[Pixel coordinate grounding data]
•••••

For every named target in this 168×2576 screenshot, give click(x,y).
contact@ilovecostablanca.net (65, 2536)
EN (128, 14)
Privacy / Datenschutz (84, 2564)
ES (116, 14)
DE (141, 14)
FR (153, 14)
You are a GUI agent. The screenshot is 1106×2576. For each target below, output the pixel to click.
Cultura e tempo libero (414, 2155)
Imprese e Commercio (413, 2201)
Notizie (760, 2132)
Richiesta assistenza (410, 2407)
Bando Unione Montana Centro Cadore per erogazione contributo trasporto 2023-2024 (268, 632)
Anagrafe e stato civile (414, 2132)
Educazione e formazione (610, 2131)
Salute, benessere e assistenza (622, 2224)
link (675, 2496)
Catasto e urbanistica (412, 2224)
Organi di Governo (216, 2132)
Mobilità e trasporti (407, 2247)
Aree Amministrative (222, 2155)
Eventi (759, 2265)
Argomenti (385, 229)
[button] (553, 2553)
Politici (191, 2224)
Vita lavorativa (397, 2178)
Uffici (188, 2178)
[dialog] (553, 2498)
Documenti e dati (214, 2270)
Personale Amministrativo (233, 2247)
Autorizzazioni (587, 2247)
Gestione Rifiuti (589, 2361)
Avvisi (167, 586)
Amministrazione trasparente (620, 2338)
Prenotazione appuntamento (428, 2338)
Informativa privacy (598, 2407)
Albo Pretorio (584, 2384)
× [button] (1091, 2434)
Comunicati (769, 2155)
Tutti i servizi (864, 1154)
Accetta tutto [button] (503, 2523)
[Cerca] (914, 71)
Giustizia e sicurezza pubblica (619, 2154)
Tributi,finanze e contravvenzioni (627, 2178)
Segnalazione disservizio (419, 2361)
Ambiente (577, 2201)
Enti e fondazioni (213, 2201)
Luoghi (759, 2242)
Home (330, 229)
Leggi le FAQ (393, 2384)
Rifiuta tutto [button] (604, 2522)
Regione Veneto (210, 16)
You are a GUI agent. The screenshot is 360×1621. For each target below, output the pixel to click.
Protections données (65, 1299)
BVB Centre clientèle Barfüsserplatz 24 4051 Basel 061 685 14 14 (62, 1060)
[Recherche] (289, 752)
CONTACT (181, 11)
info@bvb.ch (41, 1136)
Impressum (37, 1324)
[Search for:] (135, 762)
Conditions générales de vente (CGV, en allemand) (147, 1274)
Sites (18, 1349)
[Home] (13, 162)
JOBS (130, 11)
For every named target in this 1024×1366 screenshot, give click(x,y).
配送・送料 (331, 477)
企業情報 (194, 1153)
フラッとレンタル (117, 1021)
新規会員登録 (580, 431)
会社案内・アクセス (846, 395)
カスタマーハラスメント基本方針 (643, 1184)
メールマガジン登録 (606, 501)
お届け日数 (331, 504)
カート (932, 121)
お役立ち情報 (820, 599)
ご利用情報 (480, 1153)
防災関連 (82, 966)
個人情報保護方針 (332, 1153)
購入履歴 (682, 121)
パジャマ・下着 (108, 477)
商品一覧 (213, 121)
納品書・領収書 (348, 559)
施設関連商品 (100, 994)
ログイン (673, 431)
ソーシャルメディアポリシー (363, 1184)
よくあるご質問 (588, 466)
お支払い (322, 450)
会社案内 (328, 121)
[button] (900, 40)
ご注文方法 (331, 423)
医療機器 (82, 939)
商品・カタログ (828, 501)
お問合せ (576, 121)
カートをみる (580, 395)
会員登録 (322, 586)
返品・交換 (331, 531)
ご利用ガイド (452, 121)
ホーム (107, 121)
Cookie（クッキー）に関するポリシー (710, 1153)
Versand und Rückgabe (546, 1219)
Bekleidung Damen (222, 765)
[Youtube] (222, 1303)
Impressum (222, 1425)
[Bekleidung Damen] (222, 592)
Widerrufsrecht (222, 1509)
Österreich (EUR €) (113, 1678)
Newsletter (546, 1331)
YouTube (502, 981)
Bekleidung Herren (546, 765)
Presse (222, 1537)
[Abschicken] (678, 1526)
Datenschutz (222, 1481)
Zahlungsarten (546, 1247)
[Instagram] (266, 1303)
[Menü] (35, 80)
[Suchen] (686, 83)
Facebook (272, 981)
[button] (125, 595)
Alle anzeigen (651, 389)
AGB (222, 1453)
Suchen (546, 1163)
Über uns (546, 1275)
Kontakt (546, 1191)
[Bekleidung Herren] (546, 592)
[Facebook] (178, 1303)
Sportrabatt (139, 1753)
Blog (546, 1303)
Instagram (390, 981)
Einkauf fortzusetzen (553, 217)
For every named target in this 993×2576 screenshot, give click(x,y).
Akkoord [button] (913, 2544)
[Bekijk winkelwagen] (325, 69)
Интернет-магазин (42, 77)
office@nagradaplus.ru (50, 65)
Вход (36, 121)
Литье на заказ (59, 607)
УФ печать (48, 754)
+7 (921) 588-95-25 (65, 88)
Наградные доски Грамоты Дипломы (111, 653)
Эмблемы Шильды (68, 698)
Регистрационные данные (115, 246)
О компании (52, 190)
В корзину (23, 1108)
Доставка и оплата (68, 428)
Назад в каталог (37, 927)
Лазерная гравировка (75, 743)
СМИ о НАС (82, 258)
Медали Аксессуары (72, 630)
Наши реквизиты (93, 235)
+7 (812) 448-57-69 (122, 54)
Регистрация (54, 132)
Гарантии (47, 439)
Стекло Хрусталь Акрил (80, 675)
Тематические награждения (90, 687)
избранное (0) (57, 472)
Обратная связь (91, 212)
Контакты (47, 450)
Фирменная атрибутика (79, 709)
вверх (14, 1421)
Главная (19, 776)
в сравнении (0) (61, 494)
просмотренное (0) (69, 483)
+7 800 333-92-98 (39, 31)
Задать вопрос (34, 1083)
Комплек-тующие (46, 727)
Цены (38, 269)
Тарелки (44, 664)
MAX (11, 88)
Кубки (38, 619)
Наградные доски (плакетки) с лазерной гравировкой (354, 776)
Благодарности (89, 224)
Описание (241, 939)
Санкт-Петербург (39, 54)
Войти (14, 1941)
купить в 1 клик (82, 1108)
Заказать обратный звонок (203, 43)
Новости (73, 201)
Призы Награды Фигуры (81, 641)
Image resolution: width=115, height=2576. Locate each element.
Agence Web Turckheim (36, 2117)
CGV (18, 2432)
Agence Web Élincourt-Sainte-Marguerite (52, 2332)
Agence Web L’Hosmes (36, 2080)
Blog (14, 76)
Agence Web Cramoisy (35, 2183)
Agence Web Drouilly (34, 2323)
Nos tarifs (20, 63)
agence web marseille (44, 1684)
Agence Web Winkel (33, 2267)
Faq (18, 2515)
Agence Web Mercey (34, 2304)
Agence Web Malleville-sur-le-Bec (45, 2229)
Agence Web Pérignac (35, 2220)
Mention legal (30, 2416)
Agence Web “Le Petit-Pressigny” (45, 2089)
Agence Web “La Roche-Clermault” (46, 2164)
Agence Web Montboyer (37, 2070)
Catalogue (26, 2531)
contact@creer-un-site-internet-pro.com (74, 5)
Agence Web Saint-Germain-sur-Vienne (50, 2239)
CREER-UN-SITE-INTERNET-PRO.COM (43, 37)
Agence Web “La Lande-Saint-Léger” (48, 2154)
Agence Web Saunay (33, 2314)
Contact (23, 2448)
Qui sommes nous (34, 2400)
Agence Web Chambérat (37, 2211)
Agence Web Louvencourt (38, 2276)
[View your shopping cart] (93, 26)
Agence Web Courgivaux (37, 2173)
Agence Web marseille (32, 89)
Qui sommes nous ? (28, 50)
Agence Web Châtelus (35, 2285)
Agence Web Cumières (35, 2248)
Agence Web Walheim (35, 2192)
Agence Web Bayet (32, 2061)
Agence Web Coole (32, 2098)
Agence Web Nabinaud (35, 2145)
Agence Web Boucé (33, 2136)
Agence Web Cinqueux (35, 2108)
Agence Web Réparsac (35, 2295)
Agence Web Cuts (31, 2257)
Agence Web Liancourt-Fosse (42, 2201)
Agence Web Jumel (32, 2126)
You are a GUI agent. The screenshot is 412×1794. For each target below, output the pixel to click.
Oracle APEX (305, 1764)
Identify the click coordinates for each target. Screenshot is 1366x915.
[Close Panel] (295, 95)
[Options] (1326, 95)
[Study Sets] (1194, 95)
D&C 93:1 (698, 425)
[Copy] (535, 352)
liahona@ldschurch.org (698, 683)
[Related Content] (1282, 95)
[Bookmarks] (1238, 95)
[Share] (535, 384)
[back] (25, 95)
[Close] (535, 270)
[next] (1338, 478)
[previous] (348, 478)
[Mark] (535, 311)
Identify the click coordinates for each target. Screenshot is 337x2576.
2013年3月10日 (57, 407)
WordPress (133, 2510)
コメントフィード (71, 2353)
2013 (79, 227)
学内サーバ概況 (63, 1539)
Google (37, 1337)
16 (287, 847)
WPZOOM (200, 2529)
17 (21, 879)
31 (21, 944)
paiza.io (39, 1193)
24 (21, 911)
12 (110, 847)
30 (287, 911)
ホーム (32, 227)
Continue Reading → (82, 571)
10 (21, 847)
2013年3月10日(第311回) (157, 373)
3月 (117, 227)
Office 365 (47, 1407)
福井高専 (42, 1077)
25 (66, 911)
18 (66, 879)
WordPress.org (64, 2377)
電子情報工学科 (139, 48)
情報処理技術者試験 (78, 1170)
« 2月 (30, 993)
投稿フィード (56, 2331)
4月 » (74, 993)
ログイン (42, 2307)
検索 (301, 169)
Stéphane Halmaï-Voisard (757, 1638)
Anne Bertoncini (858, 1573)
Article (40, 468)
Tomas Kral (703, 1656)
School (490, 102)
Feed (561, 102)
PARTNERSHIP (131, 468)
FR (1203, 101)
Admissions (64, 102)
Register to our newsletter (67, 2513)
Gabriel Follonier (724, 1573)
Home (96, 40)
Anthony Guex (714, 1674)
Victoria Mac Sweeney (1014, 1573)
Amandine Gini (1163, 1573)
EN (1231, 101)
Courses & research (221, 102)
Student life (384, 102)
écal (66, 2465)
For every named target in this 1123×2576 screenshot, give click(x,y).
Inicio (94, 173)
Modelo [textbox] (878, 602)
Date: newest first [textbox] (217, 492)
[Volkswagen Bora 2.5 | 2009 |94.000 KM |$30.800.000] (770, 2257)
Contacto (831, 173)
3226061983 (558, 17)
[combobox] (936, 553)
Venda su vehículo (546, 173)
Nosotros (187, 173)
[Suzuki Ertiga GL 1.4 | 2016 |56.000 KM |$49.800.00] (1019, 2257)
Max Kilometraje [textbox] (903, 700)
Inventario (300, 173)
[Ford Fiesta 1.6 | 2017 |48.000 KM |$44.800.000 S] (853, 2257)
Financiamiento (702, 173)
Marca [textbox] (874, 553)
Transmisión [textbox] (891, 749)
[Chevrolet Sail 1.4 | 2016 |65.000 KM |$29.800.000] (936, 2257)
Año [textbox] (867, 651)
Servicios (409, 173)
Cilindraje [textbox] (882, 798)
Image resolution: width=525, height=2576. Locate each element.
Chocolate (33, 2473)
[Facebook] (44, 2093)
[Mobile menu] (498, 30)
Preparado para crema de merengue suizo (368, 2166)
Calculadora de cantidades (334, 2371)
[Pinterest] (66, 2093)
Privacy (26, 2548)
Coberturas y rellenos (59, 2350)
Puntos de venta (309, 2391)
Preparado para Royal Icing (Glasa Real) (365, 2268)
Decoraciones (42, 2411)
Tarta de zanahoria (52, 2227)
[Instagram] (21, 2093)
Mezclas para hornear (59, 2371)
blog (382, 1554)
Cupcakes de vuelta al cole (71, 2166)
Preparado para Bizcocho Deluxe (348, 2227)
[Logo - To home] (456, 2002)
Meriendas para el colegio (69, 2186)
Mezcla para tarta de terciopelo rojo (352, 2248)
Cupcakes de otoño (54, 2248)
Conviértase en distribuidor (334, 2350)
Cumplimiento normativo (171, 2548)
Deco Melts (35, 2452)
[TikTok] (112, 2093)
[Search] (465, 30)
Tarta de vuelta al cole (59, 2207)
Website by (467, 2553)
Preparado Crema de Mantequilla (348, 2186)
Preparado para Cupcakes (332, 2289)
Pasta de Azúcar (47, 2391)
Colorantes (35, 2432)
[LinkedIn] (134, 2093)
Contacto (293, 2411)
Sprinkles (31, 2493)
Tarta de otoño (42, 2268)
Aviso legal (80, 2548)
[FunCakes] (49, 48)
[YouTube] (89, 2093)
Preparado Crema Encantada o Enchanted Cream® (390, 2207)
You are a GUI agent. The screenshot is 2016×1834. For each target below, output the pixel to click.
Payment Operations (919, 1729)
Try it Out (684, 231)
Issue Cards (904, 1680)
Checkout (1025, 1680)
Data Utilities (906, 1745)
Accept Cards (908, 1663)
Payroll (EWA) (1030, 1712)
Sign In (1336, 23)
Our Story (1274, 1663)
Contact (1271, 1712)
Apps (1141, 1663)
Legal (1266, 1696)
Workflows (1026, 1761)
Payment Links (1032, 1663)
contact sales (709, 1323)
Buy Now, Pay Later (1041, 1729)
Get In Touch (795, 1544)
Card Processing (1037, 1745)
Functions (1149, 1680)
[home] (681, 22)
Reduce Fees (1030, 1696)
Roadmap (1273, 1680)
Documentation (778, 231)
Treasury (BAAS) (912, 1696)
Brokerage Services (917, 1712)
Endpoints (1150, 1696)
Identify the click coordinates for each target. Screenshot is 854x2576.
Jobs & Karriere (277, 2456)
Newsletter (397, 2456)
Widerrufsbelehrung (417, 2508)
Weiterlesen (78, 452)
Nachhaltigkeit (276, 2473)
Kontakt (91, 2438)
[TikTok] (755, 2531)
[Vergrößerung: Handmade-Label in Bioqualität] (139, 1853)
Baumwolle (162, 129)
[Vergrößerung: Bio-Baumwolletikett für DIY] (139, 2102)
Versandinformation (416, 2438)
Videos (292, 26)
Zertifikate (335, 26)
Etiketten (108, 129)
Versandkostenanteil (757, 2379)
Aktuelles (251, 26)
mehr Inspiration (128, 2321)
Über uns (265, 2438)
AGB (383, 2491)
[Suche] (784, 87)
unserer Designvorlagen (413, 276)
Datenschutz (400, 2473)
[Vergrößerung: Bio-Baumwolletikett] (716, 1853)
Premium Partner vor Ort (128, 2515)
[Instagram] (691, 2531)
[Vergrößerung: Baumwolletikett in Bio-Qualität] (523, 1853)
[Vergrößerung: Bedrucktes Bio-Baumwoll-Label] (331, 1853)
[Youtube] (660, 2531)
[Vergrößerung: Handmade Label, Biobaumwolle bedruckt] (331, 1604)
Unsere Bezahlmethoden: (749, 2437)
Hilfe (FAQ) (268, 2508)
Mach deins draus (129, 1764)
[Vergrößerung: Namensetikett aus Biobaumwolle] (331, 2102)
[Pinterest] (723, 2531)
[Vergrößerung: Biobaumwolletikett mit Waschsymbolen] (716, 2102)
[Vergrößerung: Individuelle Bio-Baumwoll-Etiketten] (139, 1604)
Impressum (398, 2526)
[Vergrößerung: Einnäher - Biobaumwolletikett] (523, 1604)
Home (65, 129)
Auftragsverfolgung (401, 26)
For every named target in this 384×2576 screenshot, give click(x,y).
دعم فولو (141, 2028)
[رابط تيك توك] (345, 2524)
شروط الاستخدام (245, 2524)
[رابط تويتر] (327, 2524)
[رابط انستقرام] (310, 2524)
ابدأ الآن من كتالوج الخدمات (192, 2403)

•••••

One number should be returned: how many lines in the records contain the word "Handmade".

2